Blue Skeen gave me a tree fork that had been tied when young and forced to grow in a perfect U. I think that Ivan Glen had also done this. When I was a wholesaler I bought Stag Horn Sumac canes to sell from a man in Arkansas that he grew. I add ed glass eyes and called them sue-bears. He had a soft white rock surface nearly vertical that he drilled holes in and planted seeds. The Sumac's then grew into a small tree with the root making the cane handle. I keep a couple of them one for me and one for Nell. We always had them with us on vacation. Here is a couple of pictures. -- Tex


----------



## jazz (May 15, 2012)

In my country this method of shaping branch/three for some later use, like the walking stick or that round wooden part thah is put on oxen when they pull the cart etc is well known.

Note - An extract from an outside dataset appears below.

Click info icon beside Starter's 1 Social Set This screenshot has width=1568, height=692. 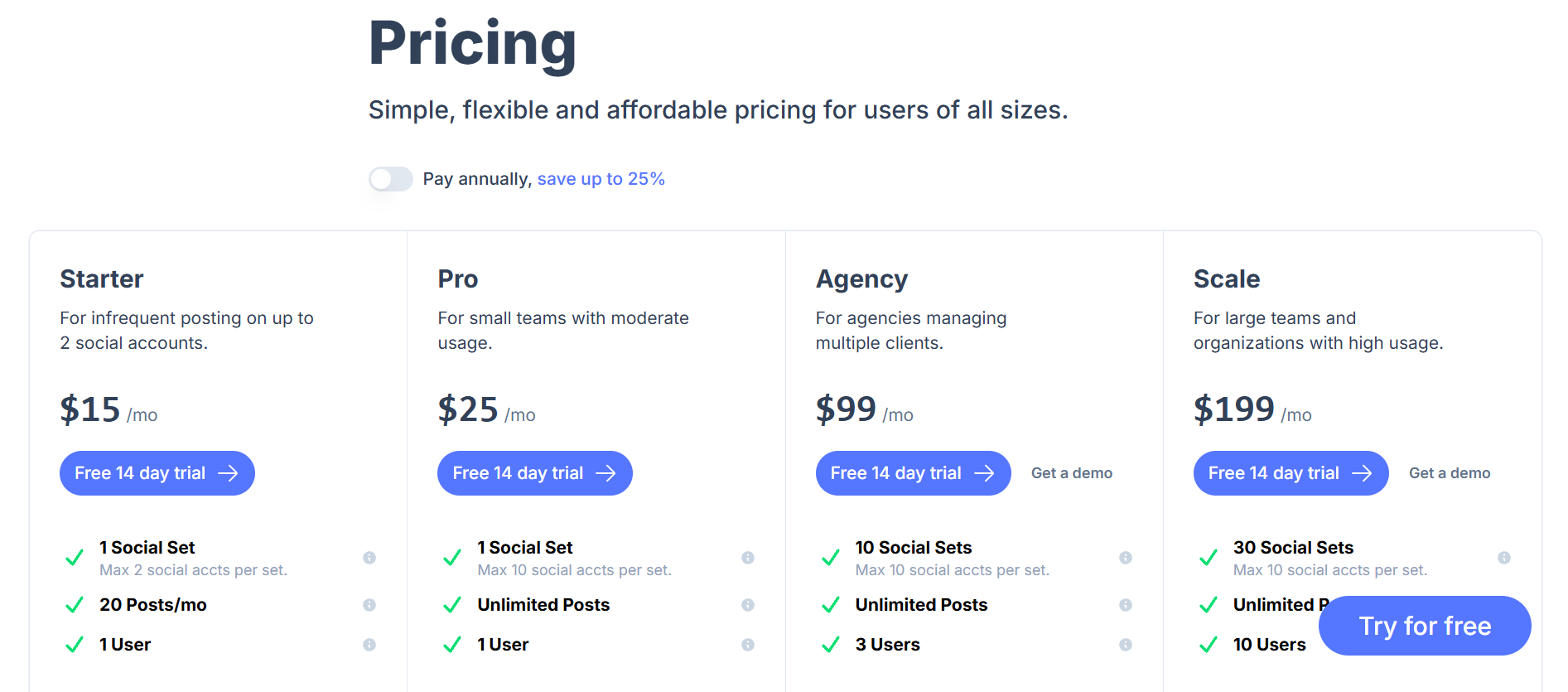pyautogui.click(x=369, y=557)
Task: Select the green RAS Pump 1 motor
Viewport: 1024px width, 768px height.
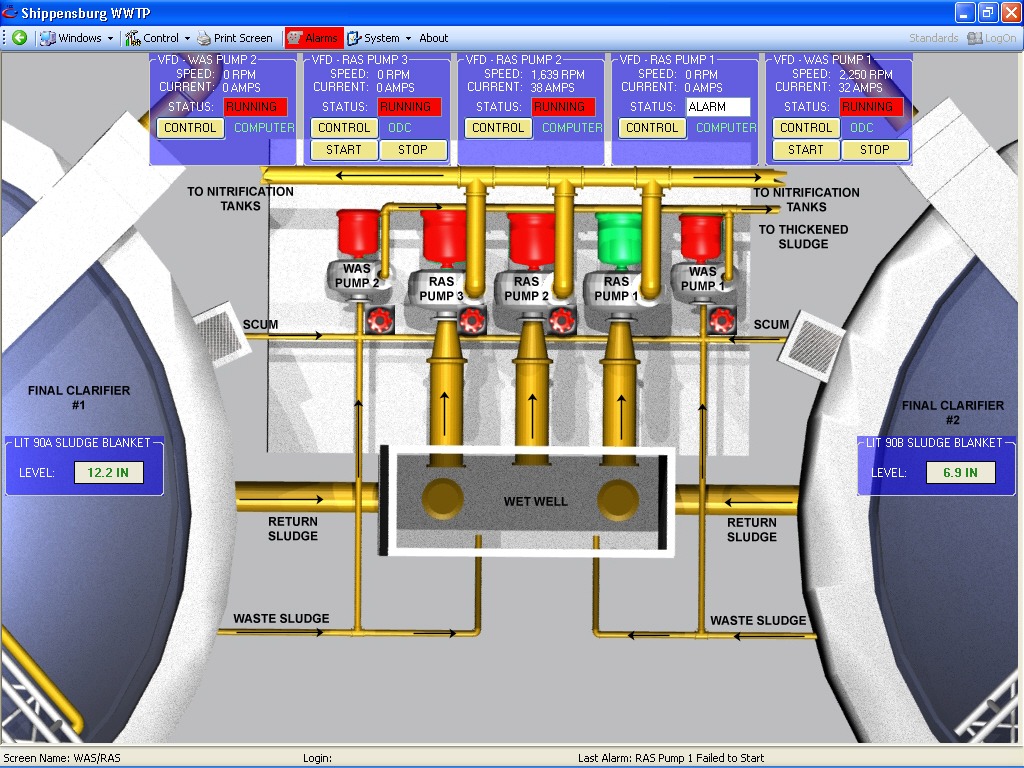Action: pyautogui.click(x=617, y=237)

I never used it, and if someone would come with an easy and effective way of how to do it I would like to give it a try - no matter that I live in the country where half a day walk in forests around can result in some 20-50 very nice forks..

cheers,

jazz


----------



## ceedub (Apr 22, 2013)

I can see where it would be a whole lot of trouble for someone who has a good supply of hardwood forests at hand but where i live the forest are pine and the only hard wood trees to be found are usually primped and pruned along driveways or public parks. So in my case augmenting the forks in the tree to maximise usable fork production in a viable concept.


----------



## tnflipper52 (Jan 26, 2012)

I don't have enough years left to wait for the results. I have seen Bonsai trees that over the years have been made into remarkable specimens. Grafting tree limbs should not be a great problem, if you have the time. Nice idea though.


----------



## MagicTorch100 (Jun 4, 2013)

Hi Ceedub, I've tied green Ash before and then dried it next to my log burner, slowly.

It's very effective, you've just got to keep tabs on them if you force dry.

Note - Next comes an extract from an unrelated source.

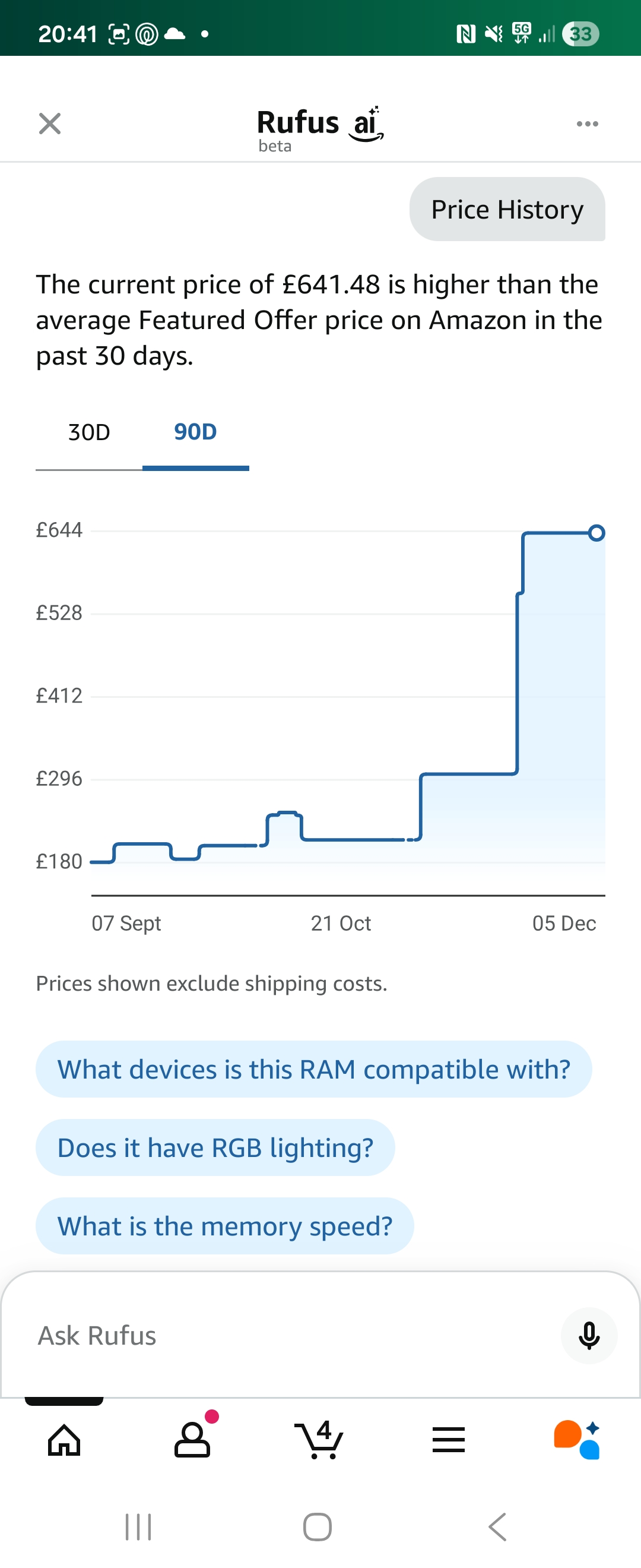
Task: Close the Rufus chat panel
Action: click(50, 124)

I used to make withies out of Ash bark and use them to whip the forks together after I'd cut them long.


----------



## Sckraps (Dec 18, 2012)

Absolutely possible, you are basically talking about large scale Bonsai trees. The shape you come up with is only limited to your imagination and patience.

http://www.bonsaisite.com/


----------



## BrazilianSlinga (Jul 19, 2013)

You can definitely do this. Wrap around shapes, even arround plastic industrial slingshots.

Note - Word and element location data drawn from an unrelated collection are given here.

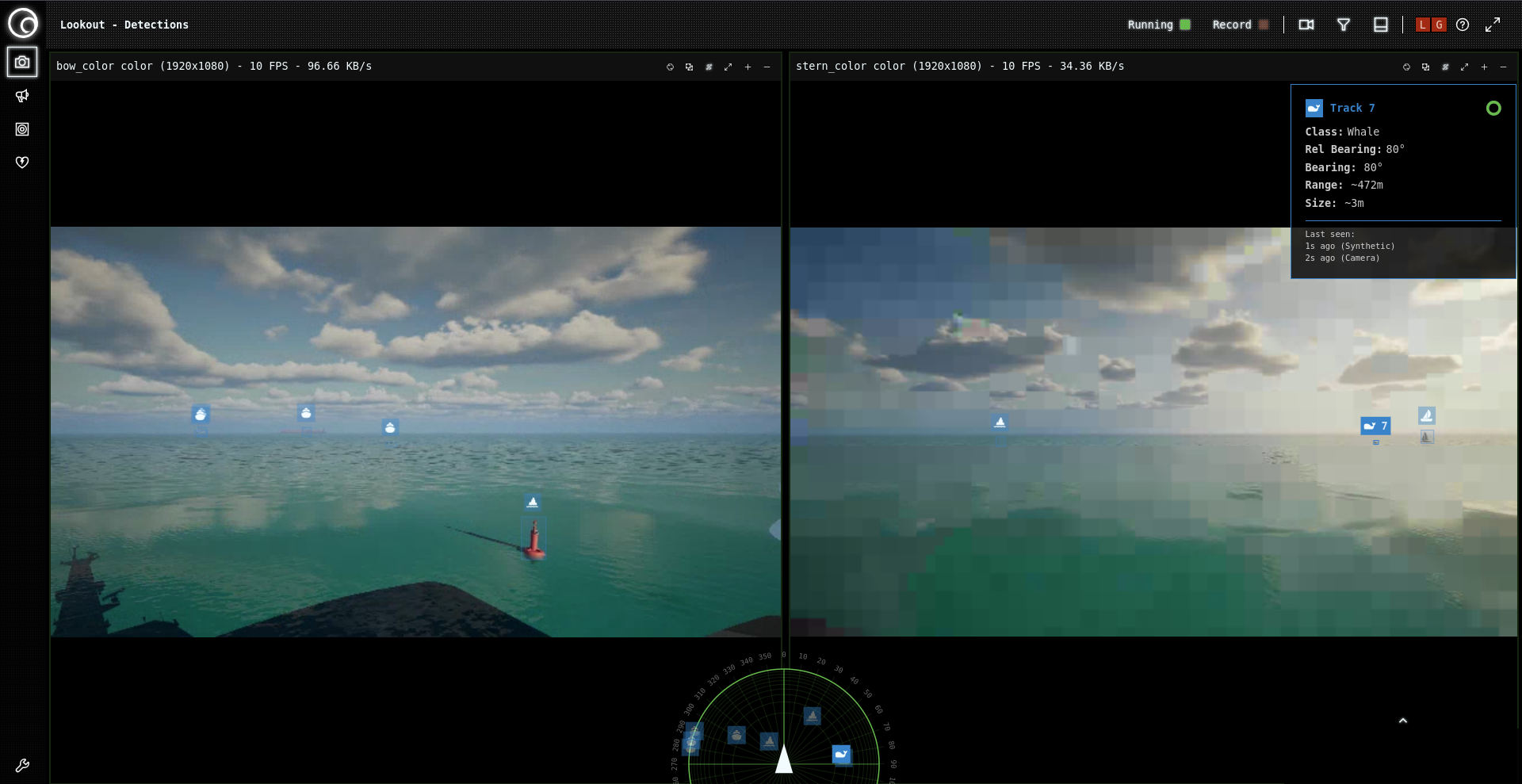Expand the compass view using the up chevron
1522x784 pixels.
pyautogui.click(x=1402, y=720)
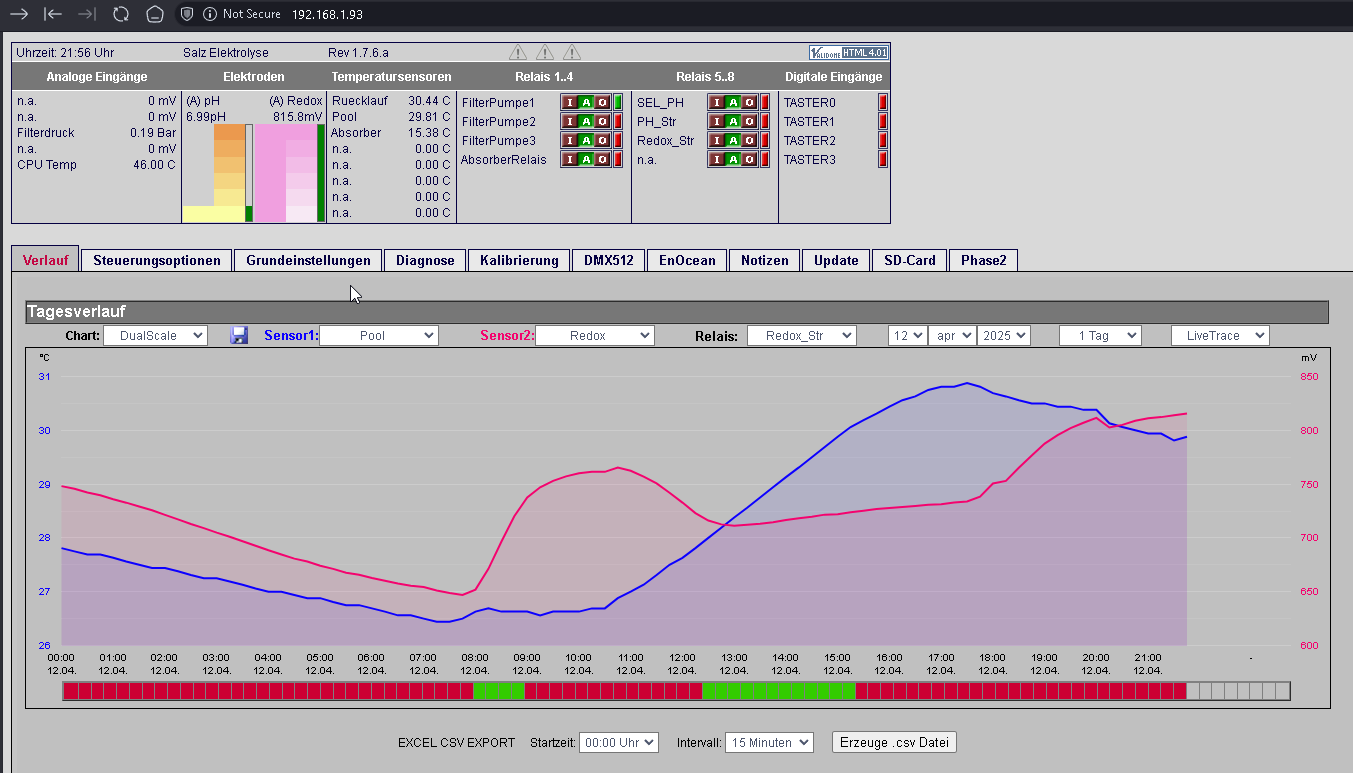This screenshot has height=773, width=1353.
Task: Reload the page with browser refresh icon
Action: (120, 14)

You can also microwave or boil freshcuts and them molde them with rubber bands. Don't overstress them or they will break.

Also in the case of a crooked/funky/uneven fork, you can microwave it and them put a very big weight over it for a week. (an upside down patio bench for example works just fine. Just make sure the contact points between the fork are as flat as possible surfaces.


----------